Sair do armário (ou o dia em que deixei parte da dignidadde numa estação de serviço da A1)

Toda a gente teve na vida um momento de fraqueza a ensombrar uma relação perfeita, não digam que não. Todos passámos, pelo menos uma vez na vida, por uma prova de fogo. Toda a gente, de certeza. Simplesmente há quem na fraqueza consiga encontrar forças para não cair. Eu Mirone me confesso, já tive os meus momentos de fraqueza, mas há um que recordo com especial vergonha.
Corria o ano de 2000. Tinha acabado o curso há poucos meses e estava a fazer um complemento de formação obrigatória que implicava uma deslocação diária de cerca de 160 km, durante alguns meses. A opção mais lógica e economicamente mais sensata foi dividir boleias com um grupo de colegas, sendo que em cada semana um de nós levaria o seu carro suportando os respectivos custos (pareceu-nos mais prático do que estar a fazer diariamente as contas a combustíveis e portagens).

- _INFORMAÇÃO FORNECIDA_:
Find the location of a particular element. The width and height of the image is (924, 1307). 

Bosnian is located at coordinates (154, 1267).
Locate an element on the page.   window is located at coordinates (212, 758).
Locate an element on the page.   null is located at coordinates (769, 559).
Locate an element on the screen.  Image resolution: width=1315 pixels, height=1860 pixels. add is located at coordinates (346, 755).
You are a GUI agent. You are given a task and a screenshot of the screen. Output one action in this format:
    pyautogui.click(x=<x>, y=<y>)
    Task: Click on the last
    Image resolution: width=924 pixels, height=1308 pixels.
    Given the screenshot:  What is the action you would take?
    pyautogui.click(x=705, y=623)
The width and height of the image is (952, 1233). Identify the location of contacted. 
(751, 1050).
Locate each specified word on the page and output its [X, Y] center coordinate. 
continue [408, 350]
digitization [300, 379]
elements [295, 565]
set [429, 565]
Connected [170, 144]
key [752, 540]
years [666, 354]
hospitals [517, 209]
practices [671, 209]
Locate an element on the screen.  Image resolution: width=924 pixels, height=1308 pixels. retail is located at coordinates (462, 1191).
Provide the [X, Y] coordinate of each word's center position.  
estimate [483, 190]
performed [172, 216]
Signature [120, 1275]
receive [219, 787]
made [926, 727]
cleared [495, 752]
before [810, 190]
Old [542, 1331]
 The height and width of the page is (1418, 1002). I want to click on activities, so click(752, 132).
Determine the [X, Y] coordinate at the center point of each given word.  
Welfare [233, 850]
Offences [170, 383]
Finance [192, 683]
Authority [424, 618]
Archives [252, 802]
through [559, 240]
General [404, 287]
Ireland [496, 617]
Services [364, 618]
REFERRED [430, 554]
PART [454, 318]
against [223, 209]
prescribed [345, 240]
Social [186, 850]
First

- _TAREFA_: Reproduza fielmente o trecho do excerto desde "Toda a gente teve" até "combustíveis e portagens).". Responda com base exclusivamente no excerto.

- _RESOLUÇÃO DA TAREFA_:
Toda a gente teve na vida um momento de fraqueza a ensombrar uma relação perfeita, não digam que não. Todos passámos, pelo menos uma vez na vida, por uma prova de fogo. Toda a gente, de certeza. Simplesmente há quem na fraqueza consiga encontrar forças para não cair. Eu Mirone me confesso, já tive os meus momentos de fraqueza, mas há um que recordo com especial vergonha.
Corria o ano de 2000. Tinha acabado o curso há poucos meses e estava a fazer um complemento de formação obrigatória que implicava uma deslocação diária de cerca de 160 km, durante alguns meses. A opção mais lógica e economicamente mais sensata foi dividir boleias com um grupo de colegas, sendo que em cada semana um de nós levaria o seu carro suportando os respectivos custos (pareceu-nos mais prático do que estar a fazer diariamente as contas a combustíveis e portagens).